Disclaimer: These images were created on a computer, and there's a bit more going on here than simple transparency. But I'm still using them to illustrate the difference between layering paint versus layering dye.

Painting a light color over a dark color produces a combination of the two colors because the base color shows through the transparent second layer. Applying multiple layers of transparent paint (seen clearly in the 3rd image below) increases the opacity of the transparent color. For example, applying multiple layers of transparent white paint over a dark background makes the white areas whiter with each successive layer. 

Unfortunately (or fortunately, depending on your perspective), layering dye doesn't work the way layering paint does. All dye is transparent, and thus each layer is added to the previous layer. In this way, dye on cloth is most akin to watercolor paint on paper. You can never overlay one dye on top of another and get a lighter result. Building complex layering of color on dyed cloth requires thoughtfully planning the concentration of the dye solution and the order of layering, understanding the way that dye binds to fiber, and knowing how dye can be manipulated through resist and discharge techniques.

Some of the wonderful effects in these designs would not be achievable using the same layering I used to draw them on my iPad. Some would be just about impossible to achieve. Enter now the brave new world of digitally printed cloth, which opens all of these possibilities and then some.

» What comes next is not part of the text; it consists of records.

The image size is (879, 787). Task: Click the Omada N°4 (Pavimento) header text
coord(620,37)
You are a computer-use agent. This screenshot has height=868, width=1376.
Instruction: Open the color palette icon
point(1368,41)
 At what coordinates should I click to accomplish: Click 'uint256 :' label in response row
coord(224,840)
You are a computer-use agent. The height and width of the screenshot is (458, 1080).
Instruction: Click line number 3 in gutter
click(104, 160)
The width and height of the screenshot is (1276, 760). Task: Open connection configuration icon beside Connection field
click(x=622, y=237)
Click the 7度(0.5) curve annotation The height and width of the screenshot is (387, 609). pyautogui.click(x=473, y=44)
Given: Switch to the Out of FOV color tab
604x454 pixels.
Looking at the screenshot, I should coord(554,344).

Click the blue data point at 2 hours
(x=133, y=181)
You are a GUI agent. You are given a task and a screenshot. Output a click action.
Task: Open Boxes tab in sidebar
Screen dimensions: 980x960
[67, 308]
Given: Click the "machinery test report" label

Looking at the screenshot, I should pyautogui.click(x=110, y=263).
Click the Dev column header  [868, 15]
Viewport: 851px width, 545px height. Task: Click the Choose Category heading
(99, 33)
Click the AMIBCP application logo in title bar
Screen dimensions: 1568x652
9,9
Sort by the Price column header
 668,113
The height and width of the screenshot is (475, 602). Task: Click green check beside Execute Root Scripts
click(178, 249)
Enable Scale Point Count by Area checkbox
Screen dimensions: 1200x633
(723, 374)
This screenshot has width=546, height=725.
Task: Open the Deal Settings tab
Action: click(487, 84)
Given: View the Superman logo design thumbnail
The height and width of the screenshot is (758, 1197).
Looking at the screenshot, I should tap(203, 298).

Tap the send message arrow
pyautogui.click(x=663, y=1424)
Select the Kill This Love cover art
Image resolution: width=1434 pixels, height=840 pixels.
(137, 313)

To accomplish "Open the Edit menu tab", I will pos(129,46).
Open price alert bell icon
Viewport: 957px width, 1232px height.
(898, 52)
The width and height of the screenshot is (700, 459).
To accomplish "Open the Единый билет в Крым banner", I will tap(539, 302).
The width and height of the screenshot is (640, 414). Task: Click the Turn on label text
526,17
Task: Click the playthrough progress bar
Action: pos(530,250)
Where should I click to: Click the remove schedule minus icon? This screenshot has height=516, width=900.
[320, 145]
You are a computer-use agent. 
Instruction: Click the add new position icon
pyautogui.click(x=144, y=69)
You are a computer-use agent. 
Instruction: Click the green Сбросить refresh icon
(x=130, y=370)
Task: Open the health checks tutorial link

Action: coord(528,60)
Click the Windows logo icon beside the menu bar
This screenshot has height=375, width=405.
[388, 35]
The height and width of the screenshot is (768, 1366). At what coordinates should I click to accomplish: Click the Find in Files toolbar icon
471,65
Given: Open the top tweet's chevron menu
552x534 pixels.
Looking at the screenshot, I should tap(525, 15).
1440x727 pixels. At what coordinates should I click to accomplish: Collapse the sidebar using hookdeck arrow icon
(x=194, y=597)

I could send any of these designs to a printer and have them rendered on cloth using a wide carriage inkjet printer

Having said all that--paint, versus dye, versus digital printing--while there are merits to being able to design complex transparency on a computer and print it directly on cloth, there's also a satisfaction that comes from intentionally or serendipitously creating complex layering through hand dyed processes.

It raises big questions through. Is the artist's hand less present in length of cloth printed on a computer-driven printer versus printed by hand? I say no...and yes...and no. And, I continue to wrestle with this question as I produce both hand dyed cloth and computer printed cloth.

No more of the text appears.